Data excerpts:
======

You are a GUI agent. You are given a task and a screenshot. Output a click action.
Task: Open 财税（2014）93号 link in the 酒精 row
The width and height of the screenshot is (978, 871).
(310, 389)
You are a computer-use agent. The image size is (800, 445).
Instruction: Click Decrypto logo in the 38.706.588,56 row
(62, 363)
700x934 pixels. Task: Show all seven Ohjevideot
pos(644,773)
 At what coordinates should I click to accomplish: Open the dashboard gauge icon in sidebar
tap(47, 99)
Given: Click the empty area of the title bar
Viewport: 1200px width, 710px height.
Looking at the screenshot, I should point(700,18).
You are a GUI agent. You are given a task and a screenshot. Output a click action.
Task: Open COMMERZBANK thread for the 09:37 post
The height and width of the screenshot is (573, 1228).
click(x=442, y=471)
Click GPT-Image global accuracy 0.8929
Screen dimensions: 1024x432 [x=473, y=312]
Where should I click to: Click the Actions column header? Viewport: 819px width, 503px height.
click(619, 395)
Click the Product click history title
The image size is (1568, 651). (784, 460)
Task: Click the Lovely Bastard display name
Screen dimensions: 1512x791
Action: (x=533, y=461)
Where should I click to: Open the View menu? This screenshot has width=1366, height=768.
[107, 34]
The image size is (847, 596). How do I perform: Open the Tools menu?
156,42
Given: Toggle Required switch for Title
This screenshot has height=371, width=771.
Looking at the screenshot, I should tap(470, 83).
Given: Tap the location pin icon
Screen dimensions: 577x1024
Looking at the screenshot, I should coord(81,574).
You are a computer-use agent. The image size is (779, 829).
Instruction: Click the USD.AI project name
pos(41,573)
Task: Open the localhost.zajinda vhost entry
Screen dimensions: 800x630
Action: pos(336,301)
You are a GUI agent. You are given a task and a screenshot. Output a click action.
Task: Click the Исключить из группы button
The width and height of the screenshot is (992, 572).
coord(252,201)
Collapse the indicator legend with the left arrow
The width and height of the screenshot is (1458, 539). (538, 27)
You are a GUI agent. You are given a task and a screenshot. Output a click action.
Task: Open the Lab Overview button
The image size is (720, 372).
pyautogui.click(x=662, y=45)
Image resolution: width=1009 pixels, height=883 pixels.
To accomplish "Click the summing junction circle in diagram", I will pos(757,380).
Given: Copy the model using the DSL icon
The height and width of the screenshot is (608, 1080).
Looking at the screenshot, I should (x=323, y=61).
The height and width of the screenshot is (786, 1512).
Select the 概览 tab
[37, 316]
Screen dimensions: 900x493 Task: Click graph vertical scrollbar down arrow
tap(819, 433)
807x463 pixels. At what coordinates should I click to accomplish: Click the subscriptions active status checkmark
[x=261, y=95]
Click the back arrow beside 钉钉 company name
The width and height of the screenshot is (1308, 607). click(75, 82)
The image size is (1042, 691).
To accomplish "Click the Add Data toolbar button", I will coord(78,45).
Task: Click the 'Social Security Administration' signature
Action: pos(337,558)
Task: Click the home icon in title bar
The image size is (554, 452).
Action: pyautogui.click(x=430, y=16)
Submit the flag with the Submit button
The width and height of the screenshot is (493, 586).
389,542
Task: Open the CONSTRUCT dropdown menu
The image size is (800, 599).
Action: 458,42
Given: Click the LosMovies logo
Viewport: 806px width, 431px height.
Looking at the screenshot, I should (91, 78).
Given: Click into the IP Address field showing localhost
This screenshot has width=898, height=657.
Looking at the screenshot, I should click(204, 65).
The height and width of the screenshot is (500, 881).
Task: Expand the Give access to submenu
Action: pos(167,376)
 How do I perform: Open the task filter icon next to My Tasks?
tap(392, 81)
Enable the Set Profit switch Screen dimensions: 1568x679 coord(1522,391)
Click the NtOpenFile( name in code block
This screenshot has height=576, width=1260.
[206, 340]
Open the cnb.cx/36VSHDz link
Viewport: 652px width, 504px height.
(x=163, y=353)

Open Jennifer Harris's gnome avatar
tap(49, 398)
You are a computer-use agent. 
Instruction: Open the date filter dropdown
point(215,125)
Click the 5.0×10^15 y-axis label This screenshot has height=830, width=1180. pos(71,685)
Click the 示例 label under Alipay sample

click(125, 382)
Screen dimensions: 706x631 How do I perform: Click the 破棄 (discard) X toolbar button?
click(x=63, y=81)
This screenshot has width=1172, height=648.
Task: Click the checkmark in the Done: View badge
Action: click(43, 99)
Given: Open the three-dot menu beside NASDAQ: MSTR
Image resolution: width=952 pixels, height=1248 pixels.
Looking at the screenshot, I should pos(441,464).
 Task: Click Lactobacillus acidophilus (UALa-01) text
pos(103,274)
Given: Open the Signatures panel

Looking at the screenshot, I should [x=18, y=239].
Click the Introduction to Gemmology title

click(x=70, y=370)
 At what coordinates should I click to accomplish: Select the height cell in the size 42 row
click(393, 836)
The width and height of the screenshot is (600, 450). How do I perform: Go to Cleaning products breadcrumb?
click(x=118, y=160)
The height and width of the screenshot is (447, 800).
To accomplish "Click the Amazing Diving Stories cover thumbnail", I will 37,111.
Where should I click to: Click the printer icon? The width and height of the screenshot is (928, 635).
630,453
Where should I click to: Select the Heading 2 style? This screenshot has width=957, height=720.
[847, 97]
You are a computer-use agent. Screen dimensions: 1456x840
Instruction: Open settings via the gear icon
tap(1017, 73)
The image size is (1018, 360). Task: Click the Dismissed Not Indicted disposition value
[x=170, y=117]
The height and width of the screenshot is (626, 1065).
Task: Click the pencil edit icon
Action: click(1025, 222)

======

Problem to work on: Using the entries above, give the number of lines that carry the string "link", without anything else.

Worked solution: 2